Because of its varied clinical morphology and presentation, nonspecific histopathology, and systemic symptoms mimicking infection, a high index of suspicion for PG must be maintained. Histopathologic findings are nondiagnostic and may mimic those of cellulitis. Thus, in nonresponsive cases of presumed cellulitis, such as the case presented here, PG should be considered, even if cellulitis has been “biopsy-confirmed.” Furthermore, a thorough review of systems including constitutional, gastrointestinal, pulmonary, and hematologic considerations should be performed in such cases.

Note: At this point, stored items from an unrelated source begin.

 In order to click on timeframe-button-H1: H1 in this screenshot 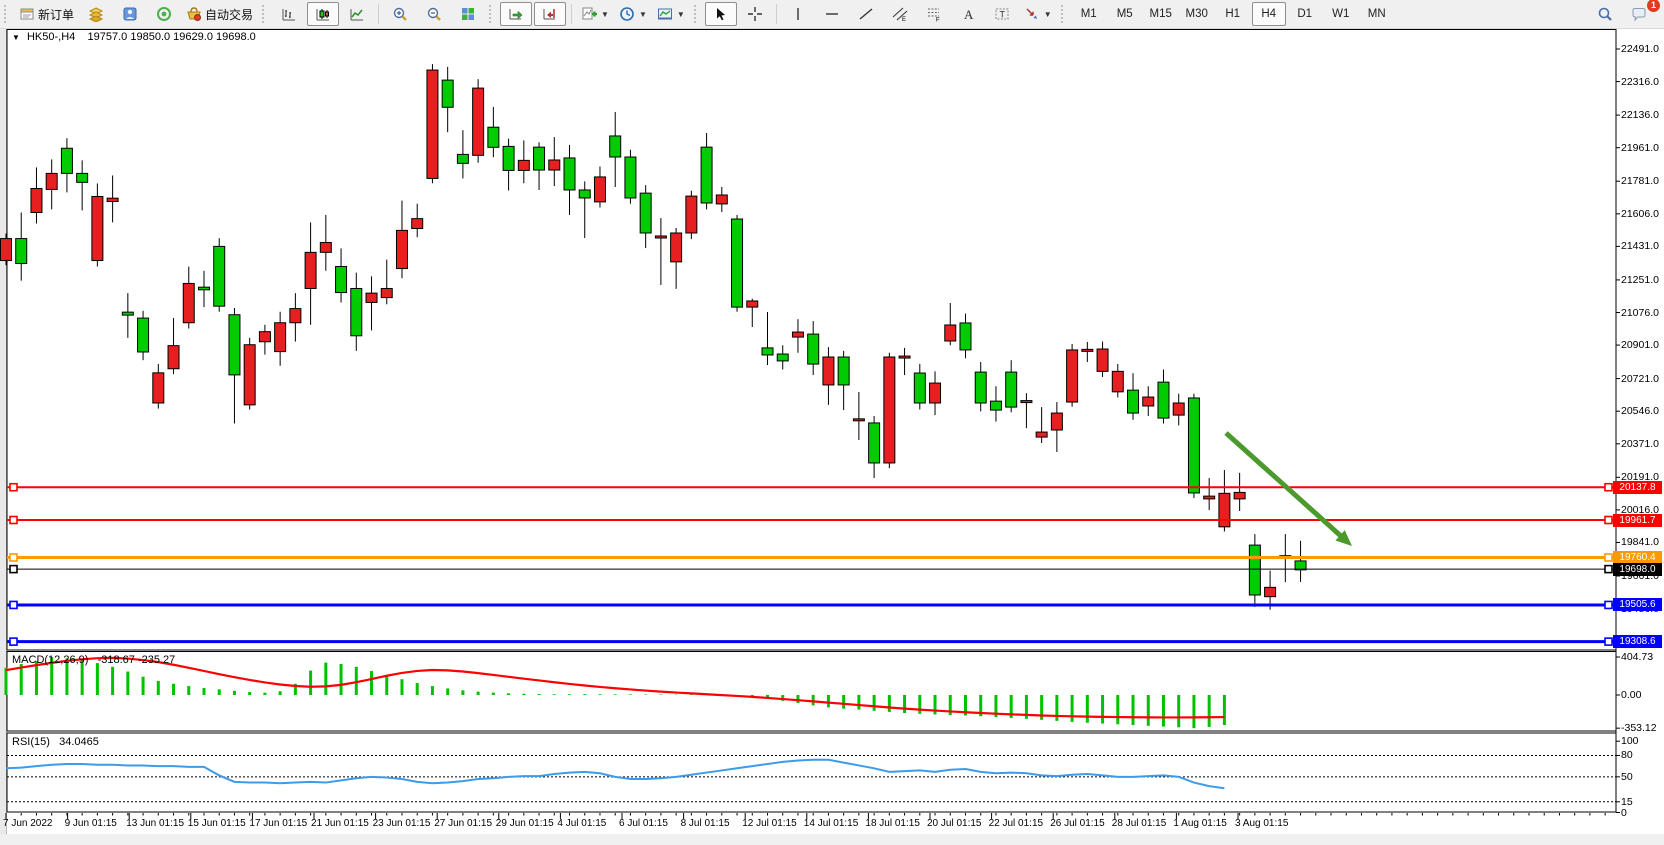, I will do `click(1233, 14)`.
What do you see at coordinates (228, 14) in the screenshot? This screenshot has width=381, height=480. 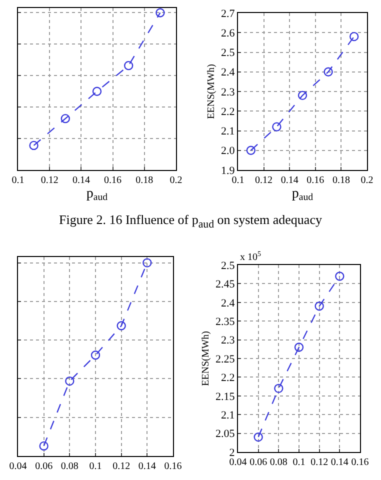 I see `y-tick-label: 2.7` at bounding box center [228, 14].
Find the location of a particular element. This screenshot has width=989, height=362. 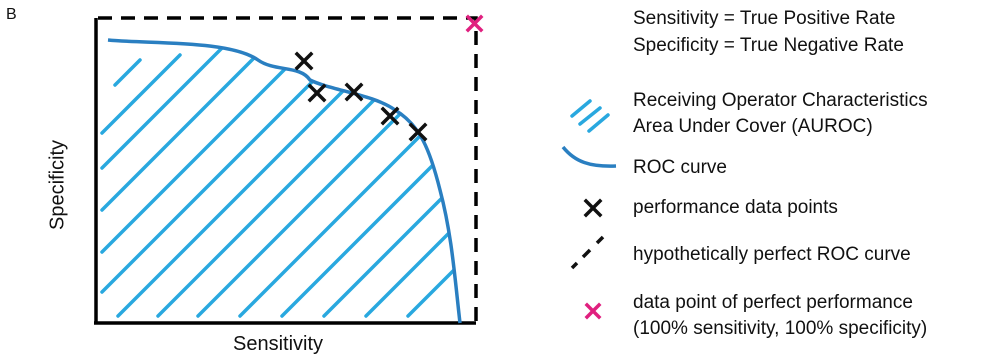

definition-sensitivity: Sensitivity = True Positive Rate is located at coordinates (764, 18).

For example, our patient had a longstanding diagnosis of IBS and episodes of diverticulitis; following this presentation, she was diagnosed with IBD. Routine bloodwork, including a complete blood cell count, a comprehensive chemistry profile, urinalysis, and a hepatitis profile should be obtained to evaluate for an underlying systemic illness in cases of PG, and serum and/or urine protein electrophoresis and a peripheral smear should be ordered if indicated.